In written testimony that was submitted, the archdiocese noted that because of its religious beliefs and understanding of the purpose of marriage, “…the Archdiocese opposes this legislation and any effort to redefine marriage as other than that between a man and a woman. Furthermore, the Archdiocese has deep concerns that this bill would restrict the free exercise of religious beliefs if it is passed as drafted.”
The legislation, besides overturning the definition of marriage, has no exemptions for churches, religious organizations such as the Knights of Columbus or religiously-owned nonprofits such as Catholic Charities, if those organizations provide services to the general public or rent space to individuals or groups outside of their faith.
“Every year, Catholic Charities provides shelter, food, counseling, medical and legal assistance, and more to 68,000 people in the District of Columbia regardless of their faith,” said Ed Orzechowski, president/CEO of Catholic Charities of the Archdiocese of Washington. “If the Council passes this bill as written, these programs are at risk along with nearly 100 different parish social ministry programs, all of the other ministries operated by the Catholic Church and even meeting space for groups such as Alcoholics Anonymous, Scouts and neighborhood organizations who partner with churches.”
A legal analysis of the bill by the Williams & Connolly law firm states, “The expected effect…, if enacted without expanded protection for religious conscience, would be to put the Archdiocese (and its employees) in a position that is simply untenable under the First Amendment: the District will effectively force the Archdiocese either to violate the law or to abandon forms of religious practice – care for the poor, hungry and homeless – that are fundamental to the practice of Catholic social teaching.” The analysis goes on to note the legislation also has no exemption for individuals who may have religious objections to providing services for same-sex couples.

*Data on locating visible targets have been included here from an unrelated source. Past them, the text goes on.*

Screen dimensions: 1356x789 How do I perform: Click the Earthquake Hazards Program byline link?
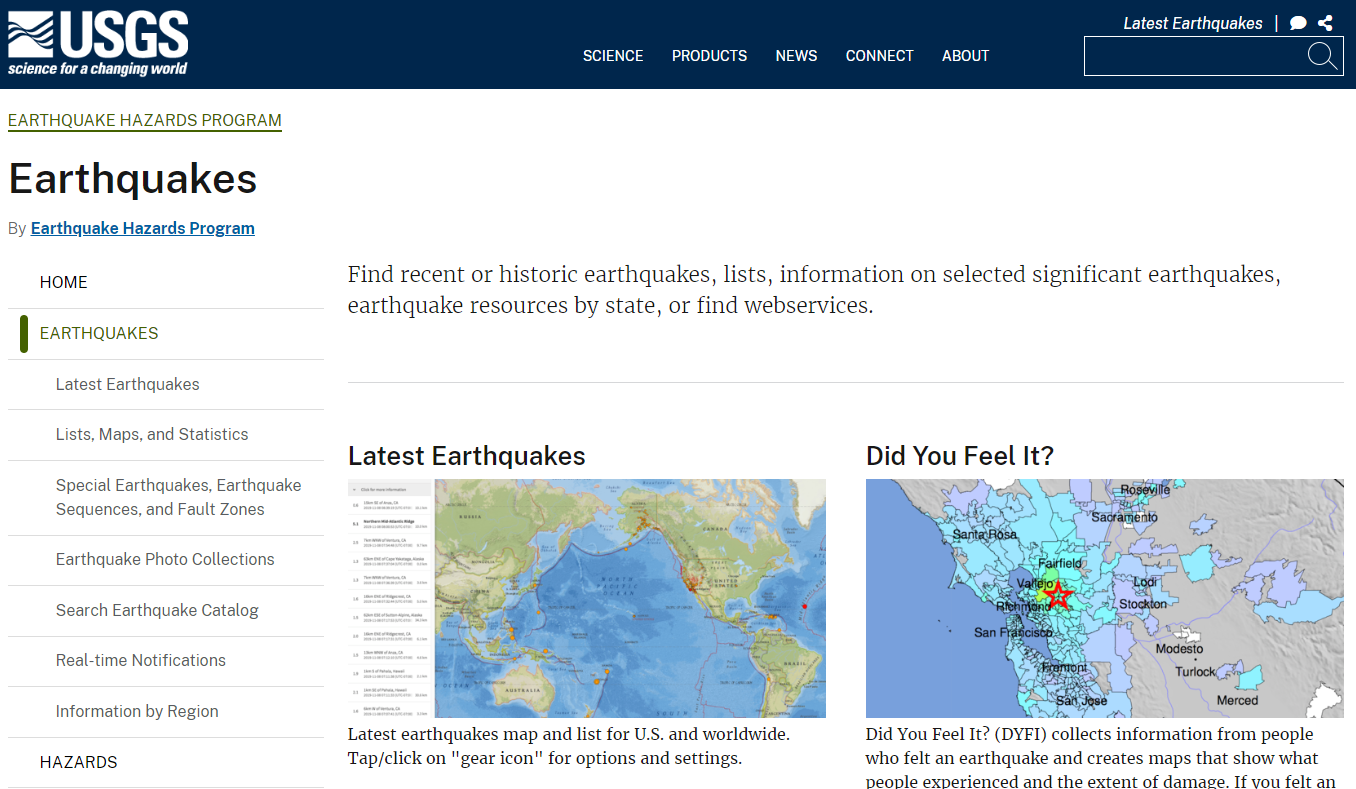142,228
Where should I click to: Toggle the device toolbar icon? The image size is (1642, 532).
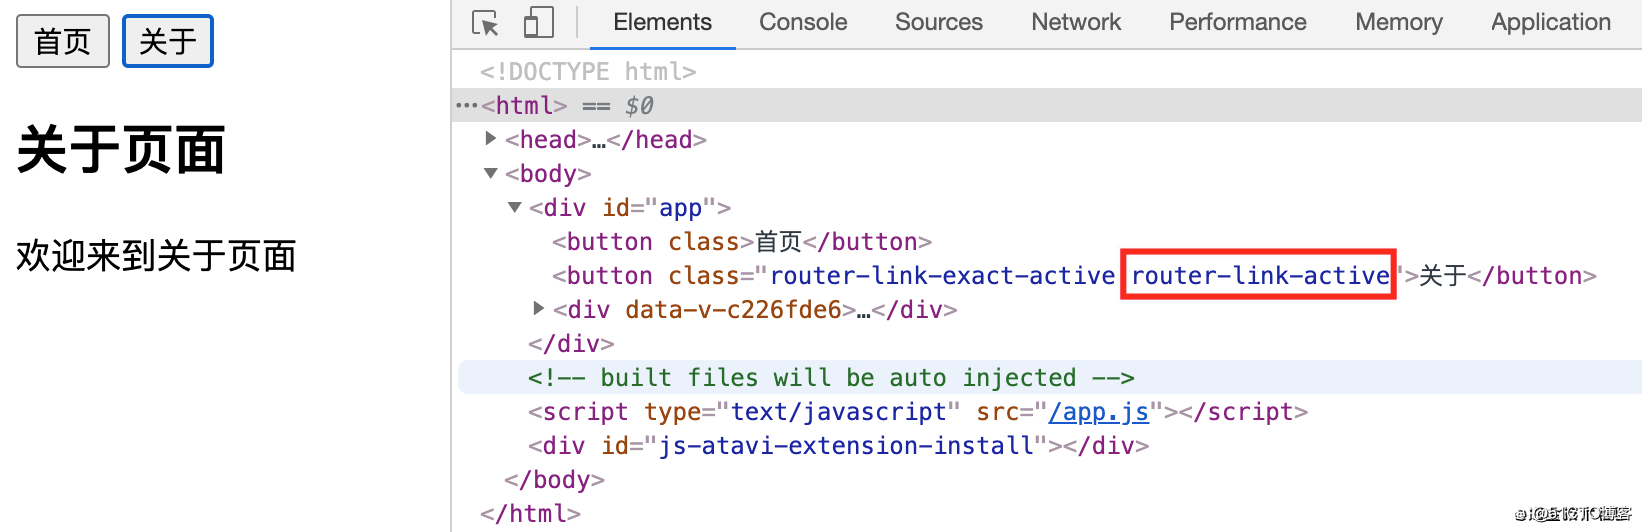[x=539, y=23]
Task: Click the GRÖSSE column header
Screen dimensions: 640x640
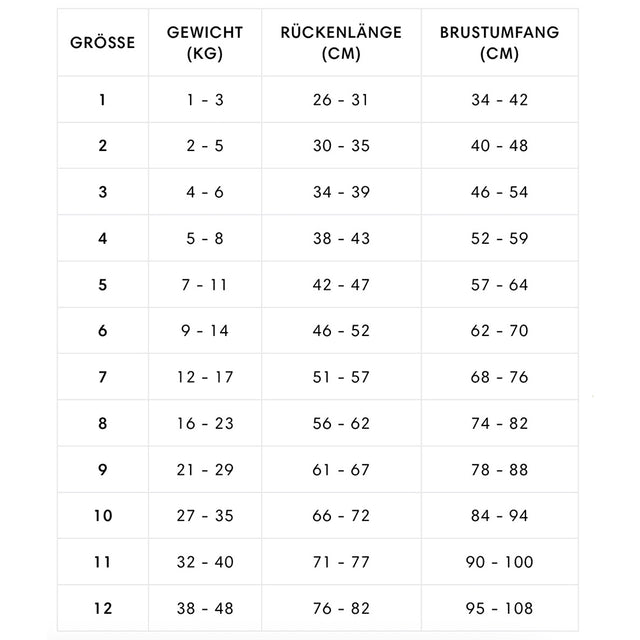Action: tap(102, 43)
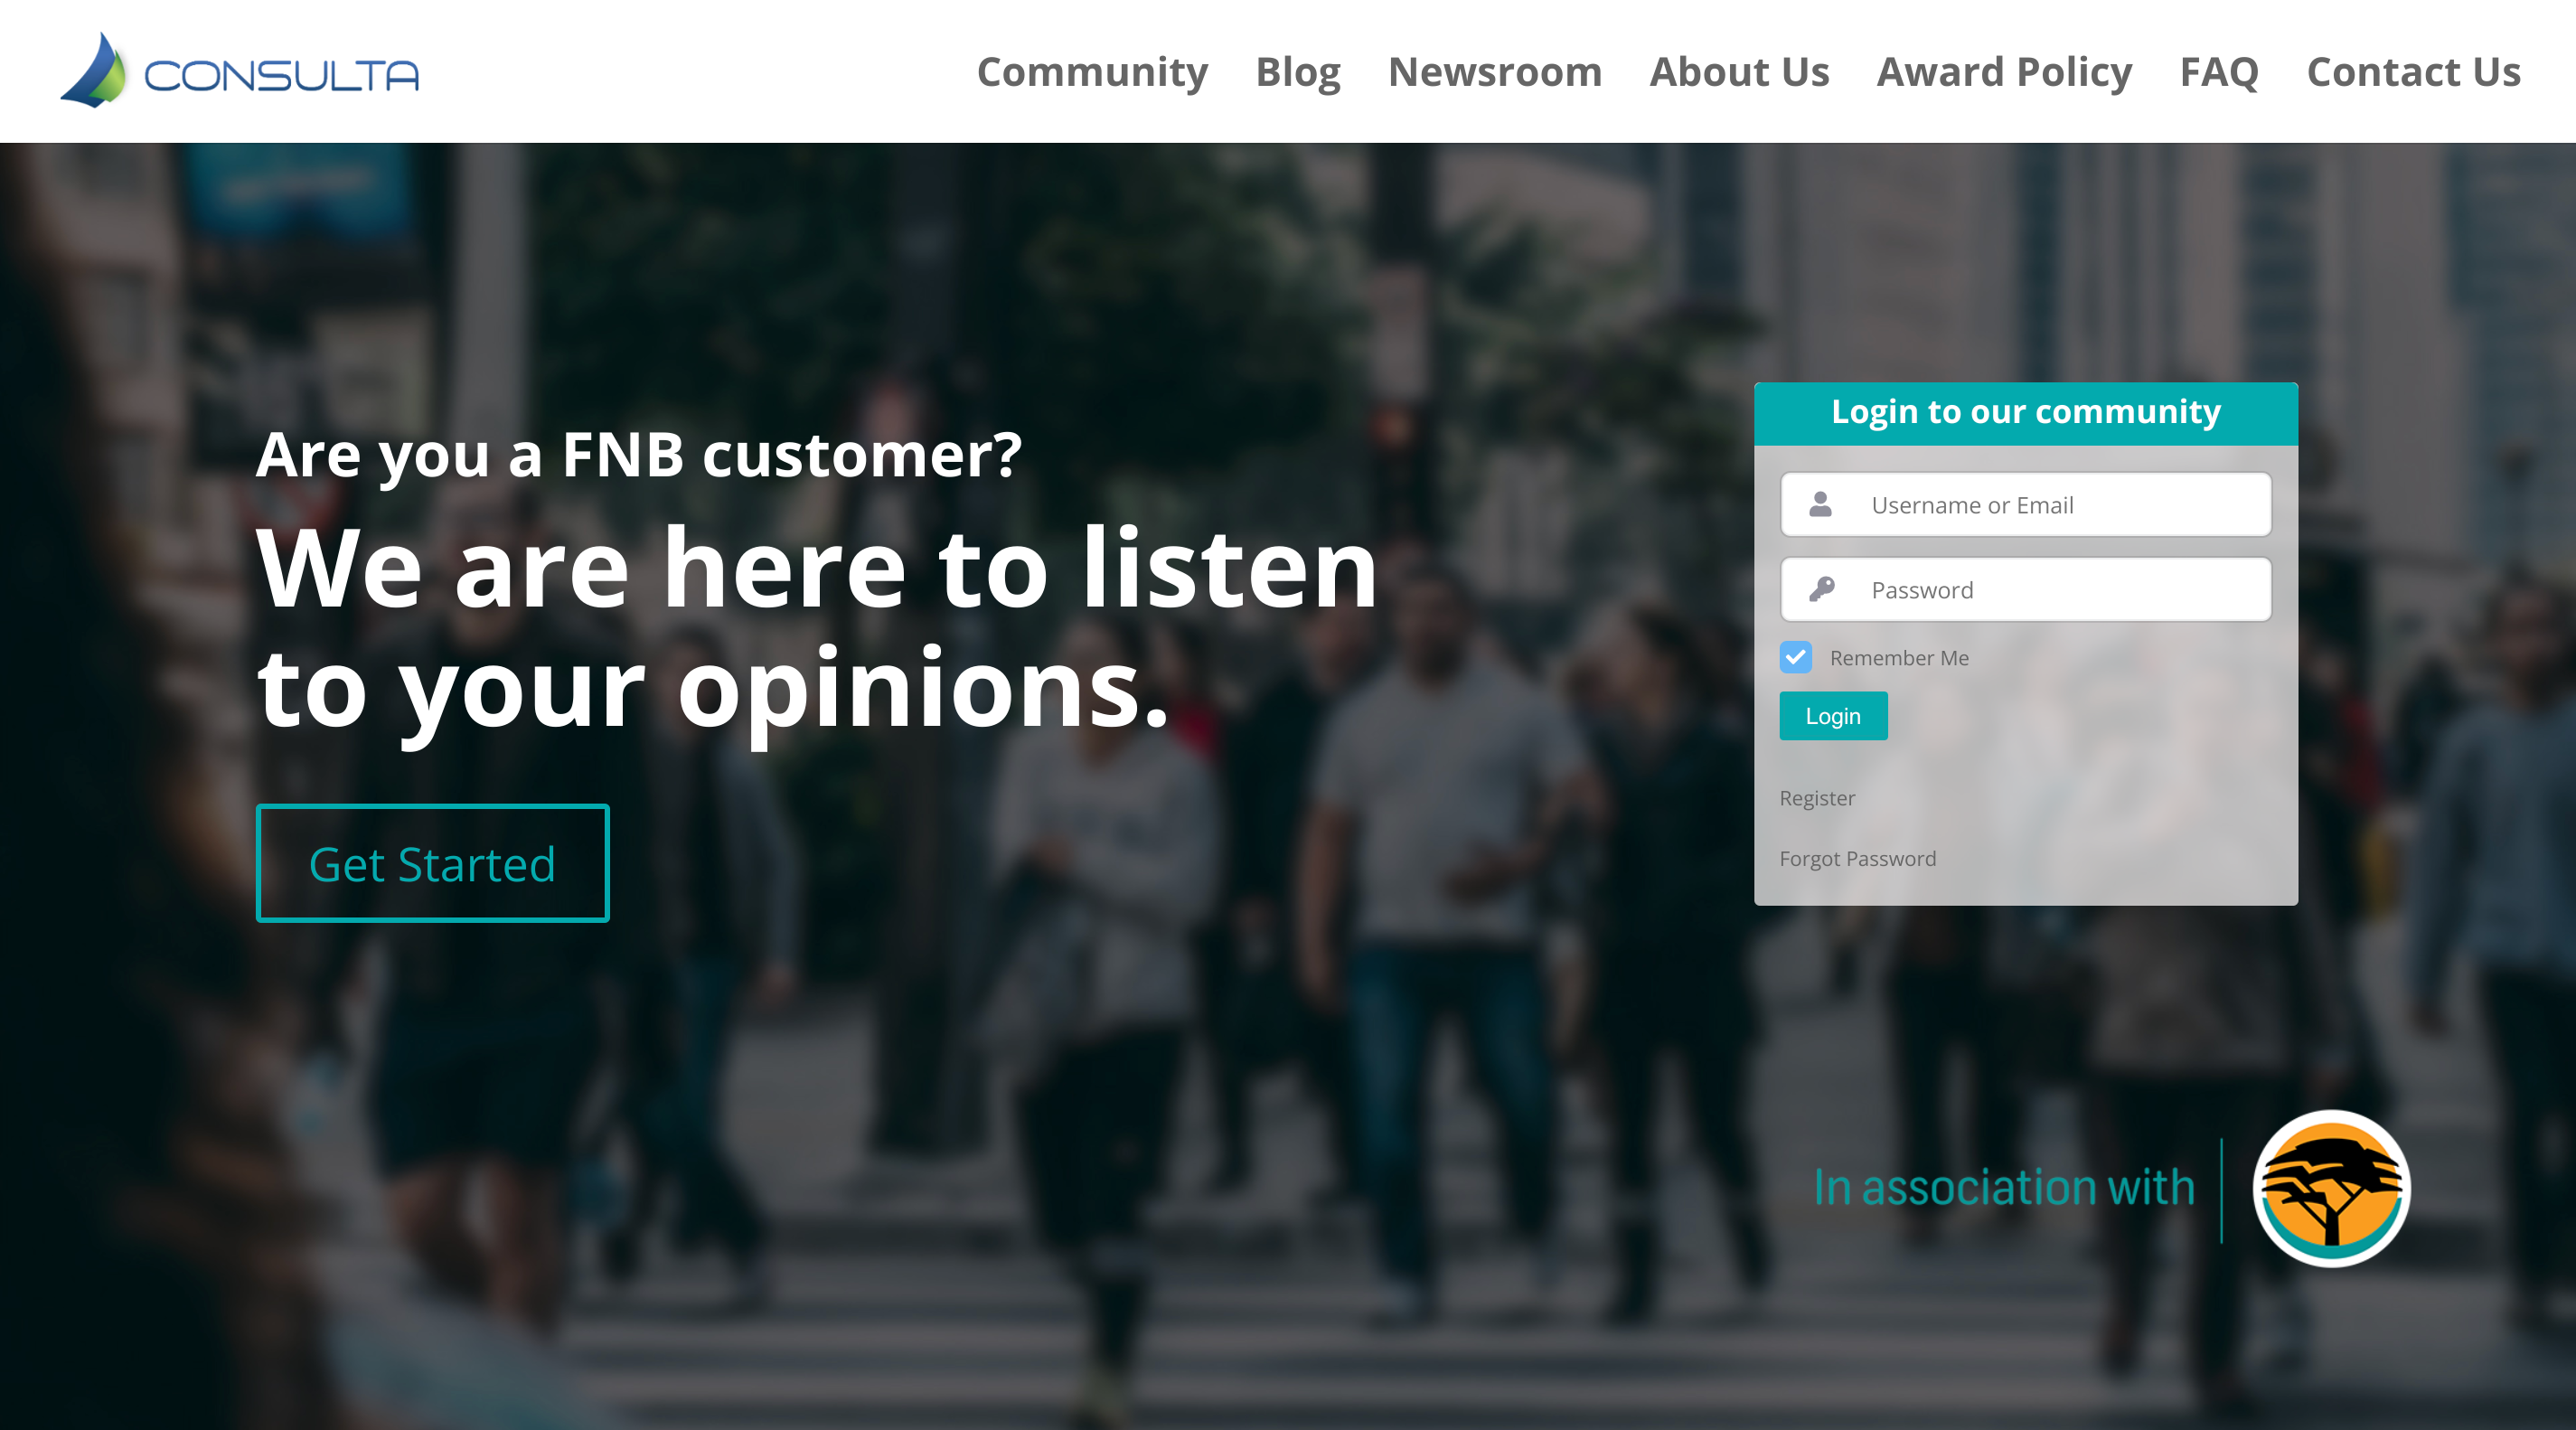
Task: Open the Community menu item
Action: pyautogui.click(x=1092, y=72)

Six prominent legal scholars, including Professor of Law Robin Fretwell Wilson of Washington & Lee University, independently have submitted a letter to Council Chairman Vincent Gray detailing serious problems with the legislation from a religious freedom perspective. They note that religious organizations are at risk of lawsuits if, for example, they decline to offer their facilities to same sex couples or to limit married student housing to couples of the opposite sex.
Other risks for religious organizations and individuals who cannot recognize same sex marriages for religious reasons but which serve the community include being denied access to government contracts or access to government facilities (such as leases), the revocation of licenses for doctors and social workers, the denial of child care licenses, lawsuits for not providing same-sex benefits to employees and the revocation of accreditation of religious colleges.
This would have serious implications in the District of Columbia, where Catholic Charities provides foster care and adoption services for nearly 100 children every year as well as shelter every night for nearly one in three of the city’s homeless men, women and children under contracts with the city, which cannot provide these services itself as efficiently and cost effectively.
Copies of the written testimony and other materials are online at www.MarriageMattersDC.org.
The Archdiocese of Washington includes over 580,000 Catholics living in the District of Columbia and five Maryland counties: Calvert, Charles, Montgomery, Prince George’s and St. Mary’s. In the District of Columbia, there are 40 parishes, 21 Catholic schools and 25 corporations established to serve the community.